# I got accepted to the KPA dog training course.



## lauren43 (Feb 6, 2011)

It's been one of my dreams to become a certified trainer since I was a little girl. While I know you don't have to go though programs like these to become a great trainer, I feel like for my area its a great way to get your foot in the door (very few positive reinforcement trainers [2 to be exact] in the area and that is my passion).

I know this should be a time of celebration but the $$ portion of the program is getting in the way. I have been saving and I have about 1/2 of my tuition which means the rest will have to be taken out in personal loans. While I have great credit and I know that if I moved things around a bit I could afford it, but it will make things very tight. I will also be adding to my already ridiculous amount of debt (student loans out the ears)...

I just don't know what to do. This is a real dream of mine, and you only live once. But this will spread me real thin. At the same time, there may not be a better time to do it. I have no kids, no husband, its just me and Avery....

I should also note that I am the worst decision maker on the face of the earth. And the though of money and loans really stresses me out. Thoughts?


----------



## woganvonderweidenstrasse (Nov 22, 2012)

wow congrats! I would go for it.


----------



## ibelongtoJake (Jan 19, 2013)

I think it is an awesome opportunity! I would surely go for it. Especially if it is a dream of yours. And what such a rewarding dream when all is accomplished and you gain the incredible talent you want so much for yourself. Go for it. Don't let the debts stand in your way because believe, they are always going to be there. You will work it out somehow. 
Don't we always need another talented and knowledgeable trainer? You may become so great at it since it is a lifelong dream, those debts will pay for themselves while you do what your passion drives you to do; with the education and becoming great at what you want to do the debts will eventually be the thing of the past and so much worth it.


----------



## MollyWoppy (Mar 19, 2010)

When you are lying on your death bed, what are the things you are going to look back on with regret? It won't be the fact that you didn't buy the blue couch you always wanted or the fact you were in debt for 5 years, it will be the things you didn't do when you had the chance. Opportunities you missed because there was always an excuse or something standing in your way. Just do it, you are passionate about it and thats what life should be about, doing things you love.
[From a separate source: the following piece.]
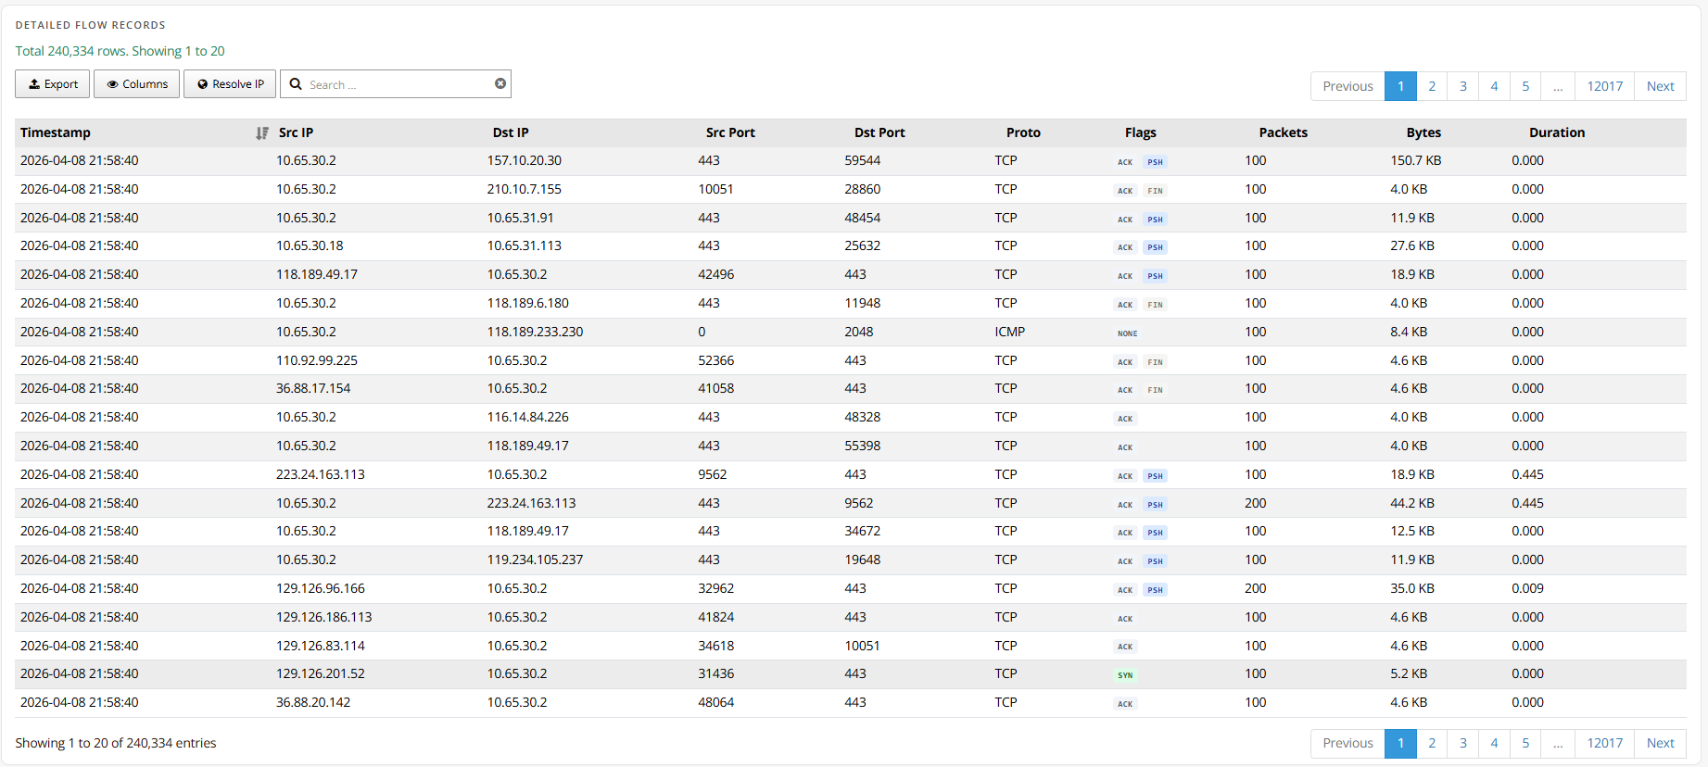The width and height of the screenshot is (1708, 767).
Task: Go to page 5 in bottom pagination
Action: point(1525,743)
Don't waste it.


----------



## lauren43 (Feb 6, 2011)

I know its a opportunity it will never regret going through with. I just keep running things through my head, it adds an extra $32 to my loan per month (and 3 years)...Then 4 times this summer I have to drive out to Binghamton (about an 1-1.5hr drive) and stay overnight at a hotel (a $80-$100) stay. I am just so nervous I won't be able to afford these weeks in particular. 

And I keep telling myself its not giving up on a dream, I could go about learning in a different way. Perhaps I could contact the one trainer I like (but I have not yet met) and see if she'd be willing to take me under her wing. That way I'd still be working towards the same goal without the stress of the money factor. 

At the same time I am not ready to turn my back on this program. UGH. Can't I just win the lottery, it would make decisions like these much simpler.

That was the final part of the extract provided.